Ordinarily, the US Government would have the political strength to punish companies that pollute through both routine leakage and spillage and through the occasional disaster.


An oil spill in Montana's Yellowstone River surged toward North Dakota on Sunday as outraged residents demanded more government oversight of Exxon Mobil's cleanup.
An estimated 750 to 1,000 barrels, or up to 42,000 gallons, spilled overnight Friday through a damaged pipeline in the riverbed, Exxon spokesman Alan Jeffers said. The break near Billings could be related to the river's high water level, officials said.

Montanans are urging a much more energetic reaction because their fishing industry is almost as important to the state's economy as oil is. Montana gets about 11 million tourists a year in a state with a population of less than a million. Having an oil spill like they do could do serious harm to the standard of living of residents. Obviously, an energetic clean-up effort by Exxon/Mobil would be an all-expenditure project, with no prospect of serious profit at the end. Exxon/Mobil might earn a bit of good-will, but it's hard to show that on profit-loss statements.


A strong government hand is necessary here because Exxon/Mobil is obviously slacking off and clearly doesn't wish to expend serious resources to contain the spill. Not that there's any reason, under classical capitalist theory, why they would. The problem is, this sort of strong government reaction is precisely what the Grover Norquist "Starve the beast" theory explicitly rules out. A government that's competent to take charge of the spill response is necessarily one that is well-funded and that has the extra cash and personnel to handle something like that.


In a generally good piece, USA Today makes a point that I strongly disagree with:


Republicans deserve major credit for forcing action on deficit reduction when President Obama and many Democrats in Congress were showing little interest.

But there was a reason that Democrats "were showing little interest." Cutting expenditures is a grand idea in theory and is generally a good thing for a country to do, but not when cutting expenditures interferes with more important priorities. Global Warming and Peak Oil are two problems that are vastly more critically important and that need much more urgent attention. US unemployment is around 9%. That's vastly too high a rate for Americans to be puttering around with unneeded distractions like the deficit. When, in five or ten or so years, these higher priorities have been handled, then we can worry about deficits!
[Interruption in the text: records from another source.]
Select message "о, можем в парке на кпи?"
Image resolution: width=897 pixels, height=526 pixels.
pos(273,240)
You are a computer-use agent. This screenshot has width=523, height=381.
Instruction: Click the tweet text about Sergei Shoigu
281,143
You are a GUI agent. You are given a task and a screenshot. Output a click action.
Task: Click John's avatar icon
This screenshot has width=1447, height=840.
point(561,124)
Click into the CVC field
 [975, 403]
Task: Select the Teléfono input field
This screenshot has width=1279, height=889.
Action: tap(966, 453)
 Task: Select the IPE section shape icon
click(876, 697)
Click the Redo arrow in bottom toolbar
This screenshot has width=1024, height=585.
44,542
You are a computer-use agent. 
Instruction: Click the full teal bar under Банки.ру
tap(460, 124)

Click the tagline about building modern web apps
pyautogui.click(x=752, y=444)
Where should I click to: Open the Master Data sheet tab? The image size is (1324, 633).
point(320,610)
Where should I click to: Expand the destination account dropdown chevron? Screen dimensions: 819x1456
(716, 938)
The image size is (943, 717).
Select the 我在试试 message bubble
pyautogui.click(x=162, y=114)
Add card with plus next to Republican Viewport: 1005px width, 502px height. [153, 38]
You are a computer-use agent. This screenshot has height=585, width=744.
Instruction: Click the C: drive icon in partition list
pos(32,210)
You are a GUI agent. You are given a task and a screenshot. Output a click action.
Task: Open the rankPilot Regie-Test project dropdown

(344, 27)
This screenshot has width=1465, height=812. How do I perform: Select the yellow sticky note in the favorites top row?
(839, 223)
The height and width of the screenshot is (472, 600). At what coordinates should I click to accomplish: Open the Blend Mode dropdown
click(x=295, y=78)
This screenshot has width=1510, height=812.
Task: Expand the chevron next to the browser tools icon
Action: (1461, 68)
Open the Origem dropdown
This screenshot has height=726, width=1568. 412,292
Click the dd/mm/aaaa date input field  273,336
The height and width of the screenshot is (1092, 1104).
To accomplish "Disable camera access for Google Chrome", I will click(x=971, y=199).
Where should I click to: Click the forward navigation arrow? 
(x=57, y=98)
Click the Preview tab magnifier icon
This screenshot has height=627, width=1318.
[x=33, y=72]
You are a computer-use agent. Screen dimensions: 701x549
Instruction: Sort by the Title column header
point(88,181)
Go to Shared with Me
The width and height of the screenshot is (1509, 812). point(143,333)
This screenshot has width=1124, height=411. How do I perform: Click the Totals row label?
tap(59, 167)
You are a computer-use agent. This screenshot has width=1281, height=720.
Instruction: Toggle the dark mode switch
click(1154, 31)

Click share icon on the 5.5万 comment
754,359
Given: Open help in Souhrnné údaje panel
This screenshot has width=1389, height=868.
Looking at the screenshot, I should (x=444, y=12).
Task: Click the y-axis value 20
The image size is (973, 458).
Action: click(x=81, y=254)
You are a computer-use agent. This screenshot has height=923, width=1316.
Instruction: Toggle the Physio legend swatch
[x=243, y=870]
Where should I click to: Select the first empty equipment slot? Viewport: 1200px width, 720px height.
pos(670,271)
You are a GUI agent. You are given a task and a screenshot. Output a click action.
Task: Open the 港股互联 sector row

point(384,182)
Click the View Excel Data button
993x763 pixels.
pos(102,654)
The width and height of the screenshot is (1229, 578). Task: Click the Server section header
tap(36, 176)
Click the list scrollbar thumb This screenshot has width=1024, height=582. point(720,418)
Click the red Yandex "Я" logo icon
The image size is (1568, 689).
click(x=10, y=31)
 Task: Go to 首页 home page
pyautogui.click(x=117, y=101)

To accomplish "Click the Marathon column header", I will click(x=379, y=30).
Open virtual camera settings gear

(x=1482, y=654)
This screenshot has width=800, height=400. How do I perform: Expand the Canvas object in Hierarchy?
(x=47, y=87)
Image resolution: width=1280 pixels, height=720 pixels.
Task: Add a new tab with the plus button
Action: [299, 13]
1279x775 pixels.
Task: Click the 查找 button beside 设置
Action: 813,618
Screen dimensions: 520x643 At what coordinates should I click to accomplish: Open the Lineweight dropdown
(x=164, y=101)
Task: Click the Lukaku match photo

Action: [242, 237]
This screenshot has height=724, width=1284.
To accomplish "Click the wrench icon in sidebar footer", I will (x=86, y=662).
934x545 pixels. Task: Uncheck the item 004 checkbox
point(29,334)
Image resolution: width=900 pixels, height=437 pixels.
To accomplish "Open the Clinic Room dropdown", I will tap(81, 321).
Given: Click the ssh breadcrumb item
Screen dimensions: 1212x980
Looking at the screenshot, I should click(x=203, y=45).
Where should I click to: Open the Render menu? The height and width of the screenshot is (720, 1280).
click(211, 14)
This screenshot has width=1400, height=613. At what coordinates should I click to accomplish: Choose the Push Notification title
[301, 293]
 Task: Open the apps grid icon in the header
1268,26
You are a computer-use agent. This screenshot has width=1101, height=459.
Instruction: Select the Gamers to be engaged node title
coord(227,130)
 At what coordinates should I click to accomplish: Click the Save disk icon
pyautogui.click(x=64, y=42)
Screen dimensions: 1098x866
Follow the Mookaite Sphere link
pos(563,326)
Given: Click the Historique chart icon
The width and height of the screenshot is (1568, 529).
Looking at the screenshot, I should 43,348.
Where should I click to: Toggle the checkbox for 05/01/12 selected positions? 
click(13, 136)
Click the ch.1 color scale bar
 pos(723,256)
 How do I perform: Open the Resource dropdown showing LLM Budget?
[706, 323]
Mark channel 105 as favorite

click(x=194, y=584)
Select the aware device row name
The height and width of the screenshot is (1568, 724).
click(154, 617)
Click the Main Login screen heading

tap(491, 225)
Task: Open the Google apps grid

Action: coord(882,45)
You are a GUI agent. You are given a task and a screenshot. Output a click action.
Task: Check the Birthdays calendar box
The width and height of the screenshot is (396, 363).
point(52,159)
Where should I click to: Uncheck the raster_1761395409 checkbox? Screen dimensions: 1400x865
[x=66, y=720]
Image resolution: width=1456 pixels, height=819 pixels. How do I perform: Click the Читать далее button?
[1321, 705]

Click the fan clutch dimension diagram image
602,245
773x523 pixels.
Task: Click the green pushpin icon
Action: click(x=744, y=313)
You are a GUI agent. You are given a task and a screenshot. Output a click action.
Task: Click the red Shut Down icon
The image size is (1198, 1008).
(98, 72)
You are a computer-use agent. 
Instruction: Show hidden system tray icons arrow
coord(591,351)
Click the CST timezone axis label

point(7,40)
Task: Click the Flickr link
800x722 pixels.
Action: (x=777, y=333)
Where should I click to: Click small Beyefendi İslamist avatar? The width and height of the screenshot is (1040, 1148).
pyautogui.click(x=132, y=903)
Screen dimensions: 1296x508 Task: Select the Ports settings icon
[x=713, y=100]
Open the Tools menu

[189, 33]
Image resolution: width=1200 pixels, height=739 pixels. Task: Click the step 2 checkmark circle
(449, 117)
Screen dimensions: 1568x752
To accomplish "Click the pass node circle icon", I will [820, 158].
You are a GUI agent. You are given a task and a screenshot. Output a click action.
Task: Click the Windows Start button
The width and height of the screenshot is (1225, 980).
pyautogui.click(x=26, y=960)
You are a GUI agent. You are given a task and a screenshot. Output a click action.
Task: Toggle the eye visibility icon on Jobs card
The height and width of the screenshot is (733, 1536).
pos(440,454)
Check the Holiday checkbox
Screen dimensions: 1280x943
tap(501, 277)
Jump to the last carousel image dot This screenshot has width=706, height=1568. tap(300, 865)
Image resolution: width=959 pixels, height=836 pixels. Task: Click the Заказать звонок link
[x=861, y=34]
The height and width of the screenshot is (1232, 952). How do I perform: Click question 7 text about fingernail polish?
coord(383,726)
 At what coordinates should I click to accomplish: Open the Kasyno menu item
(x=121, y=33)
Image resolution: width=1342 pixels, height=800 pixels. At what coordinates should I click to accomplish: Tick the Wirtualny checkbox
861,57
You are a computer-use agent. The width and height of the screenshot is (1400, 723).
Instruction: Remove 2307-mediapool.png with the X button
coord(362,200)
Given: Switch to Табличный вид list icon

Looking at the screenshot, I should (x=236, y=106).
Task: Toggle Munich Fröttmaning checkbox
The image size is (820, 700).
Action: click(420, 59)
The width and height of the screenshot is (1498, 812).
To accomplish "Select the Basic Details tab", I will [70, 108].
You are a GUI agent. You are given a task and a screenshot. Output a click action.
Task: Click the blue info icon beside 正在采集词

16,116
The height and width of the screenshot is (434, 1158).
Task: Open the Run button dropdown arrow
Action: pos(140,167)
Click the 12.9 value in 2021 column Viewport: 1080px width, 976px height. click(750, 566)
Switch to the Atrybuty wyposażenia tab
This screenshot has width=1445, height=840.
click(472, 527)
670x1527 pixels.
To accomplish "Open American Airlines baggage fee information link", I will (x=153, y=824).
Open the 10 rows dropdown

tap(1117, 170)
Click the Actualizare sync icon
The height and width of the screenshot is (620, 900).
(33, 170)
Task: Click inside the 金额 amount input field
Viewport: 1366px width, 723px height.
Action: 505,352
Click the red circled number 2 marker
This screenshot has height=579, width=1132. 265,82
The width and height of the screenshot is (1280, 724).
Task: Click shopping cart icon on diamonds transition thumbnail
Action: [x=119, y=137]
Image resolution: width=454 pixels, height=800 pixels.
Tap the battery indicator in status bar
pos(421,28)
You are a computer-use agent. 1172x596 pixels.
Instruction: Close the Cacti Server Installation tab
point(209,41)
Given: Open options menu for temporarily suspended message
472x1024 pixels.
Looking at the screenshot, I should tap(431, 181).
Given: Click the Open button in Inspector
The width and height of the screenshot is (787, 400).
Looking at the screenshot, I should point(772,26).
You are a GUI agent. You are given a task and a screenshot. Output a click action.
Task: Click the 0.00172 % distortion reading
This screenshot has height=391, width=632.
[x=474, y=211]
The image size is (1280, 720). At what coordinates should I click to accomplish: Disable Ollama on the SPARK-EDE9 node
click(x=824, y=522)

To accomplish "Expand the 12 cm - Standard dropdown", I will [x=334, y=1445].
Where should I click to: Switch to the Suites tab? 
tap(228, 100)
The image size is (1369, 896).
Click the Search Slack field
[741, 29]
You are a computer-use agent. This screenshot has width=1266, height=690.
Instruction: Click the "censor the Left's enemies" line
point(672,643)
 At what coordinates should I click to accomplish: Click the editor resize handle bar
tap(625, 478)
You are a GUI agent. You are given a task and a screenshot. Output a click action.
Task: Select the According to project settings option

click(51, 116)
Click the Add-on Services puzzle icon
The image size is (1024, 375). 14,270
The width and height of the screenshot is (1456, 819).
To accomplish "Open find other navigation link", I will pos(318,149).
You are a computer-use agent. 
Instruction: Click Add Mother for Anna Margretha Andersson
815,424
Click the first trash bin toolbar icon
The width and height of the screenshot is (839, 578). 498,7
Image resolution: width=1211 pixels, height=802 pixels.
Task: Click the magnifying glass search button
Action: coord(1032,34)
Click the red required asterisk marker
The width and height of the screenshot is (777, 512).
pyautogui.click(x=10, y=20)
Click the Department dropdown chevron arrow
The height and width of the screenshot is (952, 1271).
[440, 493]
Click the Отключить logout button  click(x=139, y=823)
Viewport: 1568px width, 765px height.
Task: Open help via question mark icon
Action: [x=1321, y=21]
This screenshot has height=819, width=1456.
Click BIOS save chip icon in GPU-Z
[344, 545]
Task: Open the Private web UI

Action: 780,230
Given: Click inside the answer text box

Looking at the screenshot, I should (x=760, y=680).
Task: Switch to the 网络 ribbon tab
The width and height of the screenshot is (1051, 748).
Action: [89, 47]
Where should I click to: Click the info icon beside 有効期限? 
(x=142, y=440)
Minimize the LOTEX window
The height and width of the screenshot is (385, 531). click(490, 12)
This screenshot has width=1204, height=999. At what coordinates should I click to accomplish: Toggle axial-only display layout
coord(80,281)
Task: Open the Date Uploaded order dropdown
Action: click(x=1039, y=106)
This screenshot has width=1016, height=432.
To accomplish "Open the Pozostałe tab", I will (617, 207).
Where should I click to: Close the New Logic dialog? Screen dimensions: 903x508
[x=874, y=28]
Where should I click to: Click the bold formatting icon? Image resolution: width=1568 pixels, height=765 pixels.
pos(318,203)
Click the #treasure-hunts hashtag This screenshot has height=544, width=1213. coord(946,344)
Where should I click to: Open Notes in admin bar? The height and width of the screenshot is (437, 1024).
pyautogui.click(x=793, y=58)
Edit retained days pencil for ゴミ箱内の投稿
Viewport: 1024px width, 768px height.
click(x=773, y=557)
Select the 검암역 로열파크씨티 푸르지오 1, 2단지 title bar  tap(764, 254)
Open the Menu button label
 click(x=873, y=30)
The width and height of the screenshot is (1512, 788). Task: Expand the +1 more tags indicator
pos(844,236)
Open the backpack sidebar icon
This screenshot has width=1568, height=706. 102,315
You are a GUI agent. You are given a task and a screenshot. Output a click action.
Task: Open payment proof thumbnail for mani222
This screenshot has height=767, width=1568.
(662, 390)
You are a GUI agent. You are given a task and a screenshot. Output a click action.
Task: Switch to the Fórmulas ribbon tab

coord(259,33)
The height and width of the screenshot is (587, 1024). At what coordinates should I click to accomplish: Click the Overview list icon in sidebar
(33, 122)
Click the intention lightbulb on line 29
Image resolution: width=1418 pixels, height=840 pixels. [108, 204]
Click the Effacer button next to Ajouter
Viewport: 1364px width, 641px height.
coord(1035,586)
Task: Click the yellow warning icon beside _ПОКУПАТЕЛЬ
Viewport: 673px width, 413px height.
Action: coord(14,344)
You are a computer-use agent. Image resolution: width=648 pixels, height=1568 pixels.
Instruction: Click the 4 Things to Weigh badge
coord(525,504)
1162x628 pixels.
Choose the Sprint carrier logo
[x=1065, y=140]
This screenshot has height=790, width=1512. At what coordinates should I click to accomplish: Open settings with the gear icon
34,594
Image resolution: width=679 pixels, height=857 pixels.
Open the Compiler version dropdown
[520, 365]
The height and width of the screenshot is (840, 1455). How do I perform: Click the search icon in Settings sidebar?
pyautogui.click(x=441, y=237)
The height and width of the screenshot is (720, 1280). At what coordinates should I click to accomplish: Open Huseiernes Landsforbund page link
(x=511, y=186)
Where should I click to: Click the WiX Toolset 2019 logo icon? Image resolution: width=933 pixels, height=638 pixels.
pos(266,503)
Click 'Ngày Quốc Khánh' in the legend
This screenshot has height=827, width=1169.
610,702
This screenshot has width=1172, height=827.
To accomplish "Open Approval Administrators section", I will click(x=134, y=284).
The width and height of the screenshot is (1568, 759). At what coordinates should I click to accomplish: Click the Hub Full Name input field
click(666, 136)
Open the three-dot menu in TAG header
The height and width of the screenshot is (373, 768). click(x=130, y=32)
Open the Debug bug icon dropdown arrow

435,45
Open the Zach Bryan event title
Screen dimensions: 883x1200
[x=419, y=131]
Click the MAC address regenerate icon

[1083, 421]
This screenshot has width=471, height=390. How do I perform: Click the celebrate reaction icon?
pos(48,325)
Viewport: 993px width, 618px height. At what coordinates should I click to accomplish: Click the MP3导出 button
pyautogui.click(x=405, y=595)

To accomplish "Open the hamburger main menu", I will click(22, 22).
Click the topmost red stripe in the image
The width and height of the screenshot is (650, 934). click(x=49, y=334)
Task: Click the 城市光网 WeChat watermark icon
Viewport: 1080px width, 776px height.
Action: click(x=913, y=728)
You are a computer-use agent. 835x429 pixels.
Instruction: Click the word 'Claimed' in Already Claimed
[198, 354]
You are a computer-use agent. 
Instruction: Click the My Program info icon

I strongly disagree with President Obama's approach to dealing with Republicans. Starting up what progressives call the "Cat Food Commission" (Officially, the Simpson-Bowles Deficit Commission) was an awful idea that gave far too much credence to Republican complaints and distracted America from getting the aforementioned problems under control. The President is obviously a Blue Dog Democrat who leans much too far to the right for my tastes, but he has been showing some stiffening of the spine lately and that's something progressives should encourage. If that makes people like Halperin angry enough to call him names, tough for them!